A variety of concepts has been devised to describe highly interconnected urban agglomerations such as Singapore and the Yangtze River Delta. Perhaps the most commonly used term is ‘global city-regions’ (GCRs). The common denominator of these GCRs is that they constitute dense and vast urban spaces that are bound up in myriad ways in far-flung relationships with other GCRs. They often emerge out of a large ‘national’ metropolitan area or adjoining sets of metropolitan areas, thus absorbing erstwhile hinterlands of uneven extent which themselves may already have been sites of scattered urban settlements. Although GCRs are invariably characterized by large populations, size is not their defining criterion. Rather, it is the strength and the global geography of a city-region’s connectivity with other city-regions that turns it into a GCR. Figure 1 and Table 1 summarizes this unfolding process of GCR formation by plotting/ranking cities according to their level of global connectivity. The latter measure is derived from the insertion of the overall city-region in the office networks of leading business service firms (financial, accountancy, management consultancy advertising and law services, see http://www.lboro.ac.uk/gawc for more details).

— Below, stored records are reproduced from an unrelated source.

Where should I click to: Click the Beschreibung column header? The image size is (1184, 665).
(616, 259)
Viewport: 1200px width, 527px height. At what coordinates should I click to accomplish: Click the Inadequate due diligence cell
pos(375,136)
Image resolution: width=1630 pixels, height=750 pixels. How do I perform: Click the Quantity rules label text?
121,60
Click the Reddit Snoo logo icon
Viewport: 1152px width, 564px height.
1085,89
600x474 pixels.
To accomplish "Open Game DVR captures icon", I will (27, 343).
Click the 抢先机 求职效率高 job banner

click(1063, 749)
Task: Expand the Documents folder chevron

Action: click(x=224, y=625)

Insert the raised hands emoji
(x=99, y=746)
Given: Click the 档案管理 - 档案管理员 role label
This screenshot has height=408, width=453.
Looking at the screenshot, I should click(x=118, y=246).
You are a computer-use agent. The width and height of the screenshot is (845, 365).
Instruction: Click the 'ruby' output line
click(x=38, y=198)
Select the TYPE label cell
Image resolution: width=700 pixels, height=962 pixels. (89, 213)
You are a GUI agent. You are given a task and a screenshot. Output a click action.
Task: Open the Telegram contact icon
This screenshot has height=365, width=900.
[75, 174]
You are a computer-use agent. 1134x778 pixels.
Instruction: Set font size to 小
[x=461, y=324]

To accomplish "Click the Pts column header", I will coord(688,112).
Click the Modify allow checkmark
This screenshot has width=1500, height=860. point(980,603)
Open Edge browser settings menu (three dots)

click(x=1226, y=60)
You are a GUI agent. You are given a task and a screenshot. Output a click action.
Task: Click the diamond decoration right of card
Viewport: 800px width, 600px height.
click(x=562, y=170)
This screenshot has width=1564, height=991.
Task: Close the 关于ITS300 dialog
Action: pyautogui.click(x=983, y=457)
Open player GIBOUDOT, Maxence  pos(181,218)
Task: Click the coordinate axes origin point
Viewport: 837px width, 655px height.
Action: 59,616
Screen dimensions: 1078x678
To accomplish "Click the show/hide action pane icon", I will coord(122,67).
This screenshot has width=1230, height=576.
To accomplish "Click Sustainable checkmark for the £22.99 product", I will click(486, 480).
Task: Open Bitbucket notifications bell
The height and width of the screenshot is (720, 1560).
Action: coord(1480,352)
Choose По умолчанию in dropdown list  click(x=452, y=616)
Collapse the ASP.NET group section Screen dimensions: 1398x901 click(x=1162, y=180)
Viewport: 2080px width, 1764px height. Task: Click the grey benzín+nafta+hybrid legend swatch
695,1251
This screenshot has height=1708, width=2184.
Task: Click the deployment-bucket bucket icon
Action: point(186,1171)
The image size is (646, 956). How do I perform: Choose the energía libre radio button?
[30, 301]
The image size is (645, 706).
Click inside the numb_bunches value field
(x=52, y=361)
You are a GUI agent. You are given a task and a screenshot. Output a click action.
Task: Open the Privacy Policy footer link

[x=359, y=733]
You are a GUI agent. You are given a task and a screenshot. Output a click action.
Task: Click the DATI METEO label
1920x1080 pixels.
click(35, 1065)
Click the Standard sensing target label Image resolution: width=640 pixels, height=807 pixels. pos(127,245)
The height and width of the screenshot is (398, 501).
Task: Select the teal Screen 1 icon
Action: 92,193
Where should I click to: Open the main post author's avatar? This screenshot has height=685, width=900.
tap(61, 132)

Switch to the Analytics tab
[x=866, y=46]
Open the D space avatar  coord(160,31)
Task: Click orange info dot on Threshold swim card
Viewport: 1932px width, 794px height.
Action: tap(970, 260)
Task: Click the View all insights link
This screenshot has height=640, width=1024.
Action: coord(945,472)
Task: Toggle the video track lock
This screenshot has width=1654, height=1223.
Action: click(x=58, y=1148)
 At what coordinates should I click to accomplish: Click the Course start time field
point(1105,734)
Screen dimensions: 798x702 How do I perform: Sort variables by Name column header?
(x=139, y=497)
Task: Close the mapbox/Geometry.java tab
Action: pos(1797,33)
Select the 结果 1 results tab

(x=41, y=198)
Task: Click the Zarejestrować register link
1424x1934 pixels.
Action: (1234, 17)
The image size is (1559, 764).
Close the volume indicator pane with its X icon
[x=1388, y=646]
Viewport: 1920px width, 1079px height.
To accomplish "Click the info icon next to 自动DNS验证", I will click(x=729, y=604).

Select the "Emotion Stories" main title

The relevance of this evolution for the future of air transport in general may seem both obvious and far from new. After all, air transportation infrastructures have always unquestionably tied to key cities in the global economy., and it is therefore no surprise that Table 1 and Figure 1 broadly replicate rankings of the world’s major airports. There is, however, a twist to this story…
In the airline industry, deregulation and liberalization tendencies have resulted in the adoption of hub-and-spoke models because of actual or anticipated economies of scale. As a consequence, airline networks have been increasingly characterized by a more polycentric organization in which secondary cities such as Charlotte, Reykjavik and Cincinnati have come to play a major role as re-routers of traffic. In parallel, the airports of a number of major city-regions have also acquired far more connectivity than based on strict origin/destination demand (e.g. Amsterdam’s Schiphol and Atlanta’s Hartsfield as major hub airports). This boosting of an airport’s connectivity through attracting transfer passengers, in turn, is often part of a more overarching regional development project in which a well-connected airport is seen as a potential source of multiplier effects in the regional economy (cf. the ‘airport city’ concept).
There are, however, a number of powerful countertendencies at work. First, the copying of ‘airport city’-like models has led to the vigorous pursuit of hub strategies for and the associated development of business parks near most of the world’s key airports. The net result may well be a zero-sum game in that this implies that no single city-region will have a clear-cut edge over others, making the attraction of hub passengers an irrelevant development strategy altogether. A more generic relation between airport and regional development that starts from their mutual interdependencies rather than mere multiplier effects of the airport seems to be the way forward, then.
And second, the point-to-point model seems to be making a comeback. Part of this resurgence can be attributed to the success of low-cost carriers, which tend to prefer this model for its ease of operation. However, this resurgence is also apparent in the airline sector more generally, and can be read from Boeing’s corporate vision. The philosophy behind the development of Boeing’s 787 Dreamliner, for instance, is based on the assumption that future connectivity growth will be under the form of point-to-point connectivity. Boeing hereby presumes that passengers will not want to put up with the hassles of changing planes, and also points to the considerable costs associated with building a sophisticated transfer system. The company substantiates its approach by pointing to the fact that since 1990 the number of city pairs more than 3000 nautical miles apart served by the world’s airlines has doubled, whereby this trend shows no sign of abating.
The net effect of (i) the increasing relevance of a two-way relation between transport infrastructure and regional development and (ii) the possible return to point-to-point models, then, is that airport connectivity may in the future become more rather than less reflective of its city-region’s networking capacity in strict terms (i.e. as origin/destination of flows). In that context, the map of GCRs may well be an even better reflection of the future geography of airline connectivity than mere common sense.